"It's just the way you say it... 'diagnosed.' It sounds so mean." -A Light Beneath Their Feet

It is estimated that 1 in 4 adults suffer a diagnosable mental disorder ranging from no impairment to severe. Now, consider that anyone in relationship to the person diagnosed is impacted. So, is anyone untouched by this? How do we look at, feel about, and/or treat someone “diagnosed”—starting with ourselves?

Diagnosis can be used to bring clarity to a situation. It can be used to help a person obtain the treatment and/or supports needed. Or, it can also be used in ways that are “mean.” It can carry a stigma that belittles someone or devalues them. It can be used to put severe limitations on someone as to what their life will, or won’t, be.

When my son, Micah, was born they diagnosed him as being a “vegetable.” They said he wouldn’t: make any sounds-even a cry, ever know us, be able to learn, be able to move; and his brain waves were nothing more than seizures.

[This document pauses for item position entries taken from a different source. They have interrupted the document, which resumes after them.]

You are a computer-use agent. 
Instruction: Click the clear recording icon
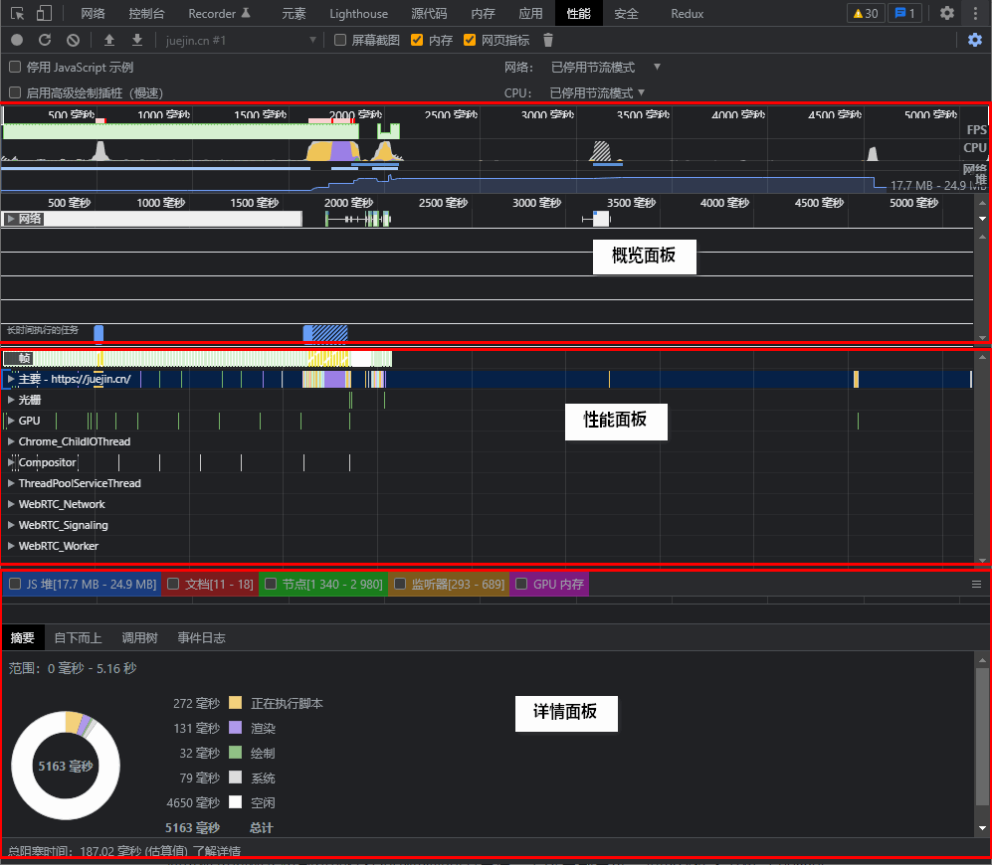(x=73, y=40)
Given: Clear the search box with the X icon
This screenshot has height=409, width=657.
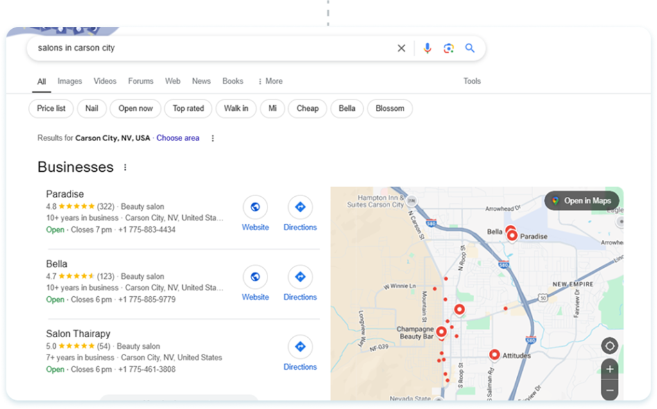Looking at the screenshot, I should [402, 48].

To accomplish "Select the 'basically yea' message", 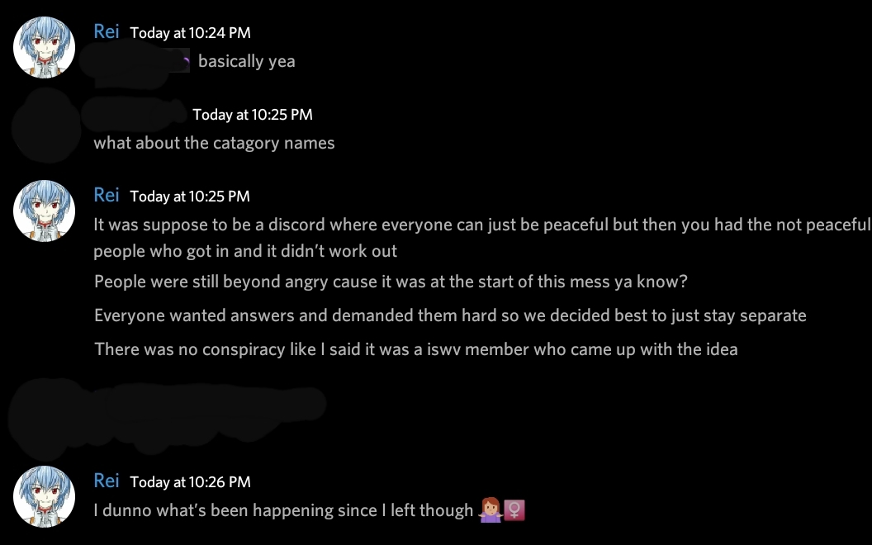I will tap(246, 61).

What a devastating diagnosis! Faith and my “mama bear” instincts would not allow that diagnosis to be the final determination of his life.

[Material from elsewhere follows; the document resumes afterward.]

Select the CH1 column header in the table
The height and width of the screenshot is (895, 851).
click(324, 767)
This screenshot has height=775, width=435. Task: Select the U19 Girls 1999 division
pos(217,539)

He was quadriplegic and also nonverbal. However, he was far from being a “vegetable!” He couldn’t ambulate on his own, but could walk some in a supported walker, and harness. He loved horse therapy with side walkers helping support. He cried for the first time very shortly after being home from the ICU. He also developed communicative sounds. For example, I would tell him that I loved him and ask him if he loved me too, and he always made a certain sound—even though it took so much effort to get it out. He absolutely knew us and he responded in various ways, although it took him a lot longer. He did learn, and knew more intellectually than he could ever prove due to his quadriplegia and poor vision. He touched the lives of many; and, sensed others with a deep presence—like seeing into the eyes of their soul. He had a great sense of humor, loved silliness, and when he laughed—he absolutely lit up a room. Yet, nothing topped his UNconditional love! I could truly go on and on about all he did and his beautiful soul.

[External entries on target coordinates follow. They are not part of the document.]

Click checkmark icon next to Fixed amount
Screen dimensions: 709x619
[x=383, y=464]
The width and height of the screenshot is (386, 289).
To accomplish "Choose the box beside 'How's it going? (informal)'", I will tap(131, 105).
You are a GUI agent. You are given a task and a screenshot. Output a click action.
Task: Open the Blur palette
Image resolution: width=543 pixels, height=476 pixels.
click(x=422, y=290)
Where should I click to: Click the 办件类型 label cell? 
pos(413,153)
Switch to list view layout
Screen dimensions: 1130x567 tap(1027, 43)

There were undoubtedly lots of hardships in caring for Micah; however, he taught me more about life and love than anyone I’ve ever known. Words alone can’t express how deeply grateful I am that we chose love, and never the limitations of the diagnosis! What will you choose for yourself and/or others—love or limitations?

Cheri Thomas

Cheri works as a Peer Support Specialist for RI in Arizona. She has experienced loss and grief which has led her to write for the masses to bring voice to those in similar situations. Cheri possesses a deep passion to share with, encourage, and inspire others on what she calls the Journey of the Heart.